孟靈靈收斂起臉上的笑和開玩笑玩鬧的态度,小心翼翼地看着驟然變得高冷的陳慧珠:“怎麽了?我說錯話了啊?你别當真,我鬧着玩的!”
陳慧珠臉色不變,卻嬌嗔地瞪了孟靈靈一眼:“我當然知道你是在開玩笑,可我想讓你知道,有些玩笑我是無法接受的。
人人都說防火防盜防閨蜜,确實有許多朋友、閨蜜撬了女性友人的男朋友、老公。
我對這些人是非常不齒的,我唾棄她們的行爲和價值觀。而我自己,也絕對不做這種觊觎别人男朋友、老公的人!”
“沒有,我沒這意思!”孟靈靈一聽陳慧珠這麽說,趕緊解釋,“我絕對沒有這意思!慧珠,你别多想。”
陳慧珠歎了口氣,幽幽說道:“我當然知道你沒這意思,但我想讓你知道我的立場。”
“靈靈,請你記住,我對于允年沒有任何的企圖,更不會觊觎他的身份地位、金錢權利。和他有所接觸,隻是因爲他是你的老公,僅此而已。”陳慧珠鄭重其事地說道。
孟靈靈被陳慧珠說得老臉一紅:“對不起,我不該和你開那樣的玩笑。而且,他也不算是我老公,隻不過是暫時的協議關系而已!你又不是不知道。”
陳慧珠搖了搖頭:“不管你們以後是什麽關系,但現在你們是夫妻。就算你以後離開他,那你們還是前夫前妻呢!畢竟你們都領證了。
話說,你要是真要離開于允年,那你手裏豈不是多了個離婚證?然後你的身份就變成了離異女人?”
孟靈靈的臉一下子垮了下來:“可不是嗎!”
孟靈靈充滿怨怼地瞪了一眼于允年的背影:“都怪他!你說協議婚姻就協議婚姻吧,幹嘛非得拽着我去領結婚證呢?這不是畫蛇添足嗎!他隻需要一紙協議把我困在他的身邊就好了,完成了他的治療,我還有什麽用?”
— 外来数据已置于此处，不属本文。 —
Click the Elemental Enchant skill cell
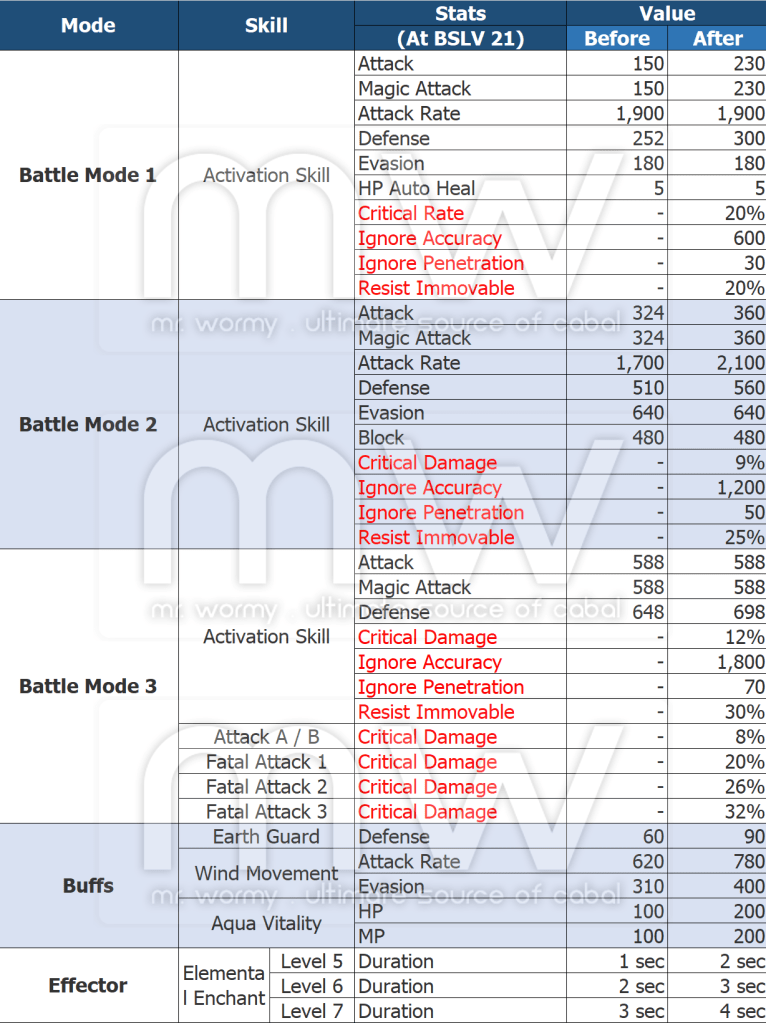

陳慧珠意味深長地笑了笑,看向于允年的背影,不由心生佩服:“他一定是早就有所預感,所以才會鬼使神差地拉着你領下結婚證。其實按照當初你跟我說的情況,當時我就懷疑過,你們的情況其實根本用不着領結婚證,也根本用不着舉辦什麽婚禮。
如果說舉辦婚禮是爲了廣而告之,讓衆人對他的性取向不再産生懷疑,這還說得過去。可這個結婚證,根本就沒什麽必要領。”
“所以,這個腹黑狡詐的男人,早就有預謀,早就給我挖好了坑?”孟靈靈突然醍醐灌頂,一下子清醒過來。
陳慧珠沉吟了一下,繼而搖了搖頭:“我可沒這麽說,我隻是說他可能是潛意識下這麽做的。我可沒有說,他一開始就完全計劃、謀劃好了一切,就等你跳進去。
如果一個男人這樣對待一個女人,那一定是他早就愛慘了這個女人,才會設計一場如此‘特别’的婚姻。”
“哼!”孟靈靈癟着嘴,再次瞪了一眼于允年挺拔筆直的背影,“暗搓搓的陰險小人!狡詐腹黑的家夥!活該你不舉!活該你……”
孟靈靈後面抱怨咒罵于允年的話,悉數被陳慧珠捂回嘴裏,嘟嘟囔囔的,發不出完整的字音。